__Given exercise 1__
Write out the franchise restrictions passage word for word, beginning at the words "Jeffrey Goldstein of" and stopping after "of the franchisor.".
__Given exercise 2__
Carry on the passage about franchisee restrictions from its final sentence.

Jeffrey Goldstein of the Goldstein Law Group discusses evaluating franchise opportunities. In this video, he looks at restrictions placed on franchisees.

The first restriction to look at are supplier restrictions on who you can purchase products from. Sometimes, a franchisor will require franchisees to purchase strictly from them, or they may have a single supplier that they require you to purchase product through. In this situation, the franchisee is likely to be paying inflated pricing because that entity has a monopoly on the products being purchased.

There are also restrictions on the goods and services that a franchisee is able to offer for sale. Even if a franchisee has available space and stock for the expansion into additional areas of revenue, the franchisee may be restricted to only offering the core products of the franchisor.

__Entries shown__

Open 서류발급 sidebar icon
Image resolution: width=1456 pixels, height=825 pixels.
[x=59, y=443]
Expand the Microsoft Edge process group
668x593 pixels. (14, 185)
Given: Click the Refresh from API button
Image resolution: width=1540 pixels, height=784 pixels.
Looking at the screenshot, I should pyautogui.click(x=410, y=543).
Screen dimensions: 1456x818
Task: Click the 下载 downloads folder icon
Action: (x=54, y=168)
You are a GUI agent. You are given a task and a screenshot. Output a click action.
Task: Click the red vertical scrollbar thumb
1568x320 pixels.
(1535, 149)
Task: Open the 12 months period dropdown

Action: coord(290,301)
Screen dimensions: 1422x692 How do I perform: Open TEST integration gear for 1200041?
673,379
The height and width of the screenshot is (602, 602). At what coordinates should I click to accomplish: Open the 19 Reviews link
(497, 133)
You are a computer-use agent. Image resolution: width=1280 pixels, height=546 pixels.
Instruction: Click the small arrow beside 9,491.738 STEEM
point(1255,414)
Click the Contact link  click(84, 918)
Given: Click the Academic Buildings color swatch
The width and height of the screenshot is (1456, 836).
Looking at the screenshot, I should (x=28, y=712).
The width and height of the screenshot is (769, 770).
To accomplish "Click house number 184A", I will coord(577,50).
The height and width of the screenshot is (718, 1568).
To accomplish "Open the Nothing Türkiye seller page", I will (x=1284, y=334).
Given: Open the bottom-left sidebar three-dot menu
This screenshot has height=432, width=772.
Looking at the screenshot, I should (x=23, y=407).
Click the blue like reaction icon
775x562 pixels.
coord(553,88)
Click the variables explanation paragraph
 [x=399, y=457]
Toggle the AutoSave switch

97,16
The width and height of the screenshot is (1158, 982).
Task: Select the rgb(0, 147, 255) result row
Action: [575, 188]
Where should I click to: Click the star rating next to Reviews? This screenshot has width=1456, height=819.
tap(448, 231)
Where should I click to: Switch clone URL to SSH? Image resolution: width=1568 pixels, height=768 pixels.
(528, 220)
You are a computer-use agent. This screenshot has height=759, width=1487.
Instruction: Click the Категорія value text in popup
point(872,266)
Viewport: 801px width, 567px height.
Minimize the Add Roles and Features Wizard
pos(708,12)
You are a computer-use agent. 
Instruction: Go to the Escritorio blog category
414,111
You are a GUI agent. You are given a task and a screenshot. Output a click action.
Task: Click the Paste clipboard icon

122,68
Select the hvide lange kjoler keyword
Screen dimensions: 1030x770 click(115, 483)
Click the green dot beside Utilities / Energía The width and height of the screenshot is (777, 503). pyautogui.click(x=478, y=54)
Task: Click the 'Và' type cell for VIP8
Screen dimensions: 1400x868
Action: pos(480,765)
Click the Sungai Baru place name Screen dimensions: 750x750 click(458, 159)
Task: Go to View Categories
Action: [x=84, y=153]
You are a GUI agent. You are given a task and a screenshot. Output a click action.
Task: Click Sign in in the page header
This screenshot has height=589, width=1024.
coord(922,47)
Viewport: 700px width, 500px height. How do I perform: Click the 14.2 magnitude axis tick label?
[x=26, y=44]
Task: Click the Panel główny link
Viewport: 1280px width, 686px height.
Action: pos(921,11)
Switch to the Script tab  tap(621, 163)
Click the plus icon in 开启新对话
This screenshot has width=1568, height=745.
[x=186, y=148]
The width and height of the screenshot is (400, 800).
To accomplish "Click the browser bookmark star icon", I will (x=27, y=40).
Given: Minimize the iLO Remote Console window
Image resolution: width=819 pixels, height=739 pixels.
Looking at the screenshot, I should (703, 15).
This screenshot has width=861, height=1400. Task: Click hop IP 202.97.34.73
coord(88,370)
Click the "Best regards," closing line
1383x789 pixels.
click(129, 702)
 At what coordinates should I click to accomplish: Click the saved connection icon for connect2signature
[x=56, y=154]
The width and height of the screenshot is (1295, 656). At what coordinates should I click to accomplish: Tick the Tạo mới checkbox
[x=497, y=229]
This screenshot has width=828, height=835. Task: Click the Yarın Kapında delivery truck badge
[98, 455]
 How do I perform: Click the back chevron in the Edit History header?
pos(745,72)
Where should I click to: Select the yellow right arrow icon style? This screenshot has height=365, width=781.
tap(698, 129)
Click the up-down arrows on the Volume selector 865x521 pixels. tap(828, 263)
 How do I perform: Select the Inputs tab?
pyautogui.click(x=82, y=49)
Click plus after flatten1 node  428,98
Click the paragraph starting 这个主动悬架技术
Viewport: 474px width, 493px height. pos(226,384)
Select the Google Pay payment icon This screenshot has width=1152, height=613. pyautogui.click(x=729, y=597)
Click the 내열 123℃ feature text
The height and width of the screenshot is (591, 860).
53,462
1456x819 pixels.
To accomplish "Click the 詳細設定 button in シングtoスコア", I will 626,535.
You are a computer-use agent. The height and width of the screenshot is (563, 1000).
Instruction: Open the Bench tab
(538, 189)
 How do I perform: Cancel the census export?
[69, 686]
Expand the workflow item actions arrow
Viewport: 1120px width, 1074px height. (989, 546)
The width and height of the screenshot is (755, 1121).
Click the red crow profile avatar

__Exercise response 1__
Jeffrey Goldstein of the Goldstein Law Group discusses evaluating franchise opportunities. In this video, he looks at restrictions placed on franchisees.

The first restriction to look at are supplier restrictions on who you can purchase products from. Sometimes, a franchisor will require franchisees to purchase strictly from them, or they may have a single supplier that they require you to purchase product through. In this situation, the franchisee is likely to be paying inflated pricing because that entity has a monopoly on the products being purchased.

There are also restrictions on the goods and services that a franchisee is able to offer for sale. Even if a franchisee has available space and stock for the expansion into additional areas of revenue, the franchisee may be restricted to only offering the core products of the franchisor.

__Exercise response 2__
Franchisees may be restricted to selling to only one group of people, such as institutional customers, or the consumers themselves. There can be an issue with where a franchisee sells their services. They may have an exclusive territory that you can sell in. On the beneficial side, other franchisees can not sell in your territory, however you are not able to sell outside of it either. Even if there is not another franchisee in that particular area, the franchisor may require you to pay additional fees in order to extend the reach of your market of customers.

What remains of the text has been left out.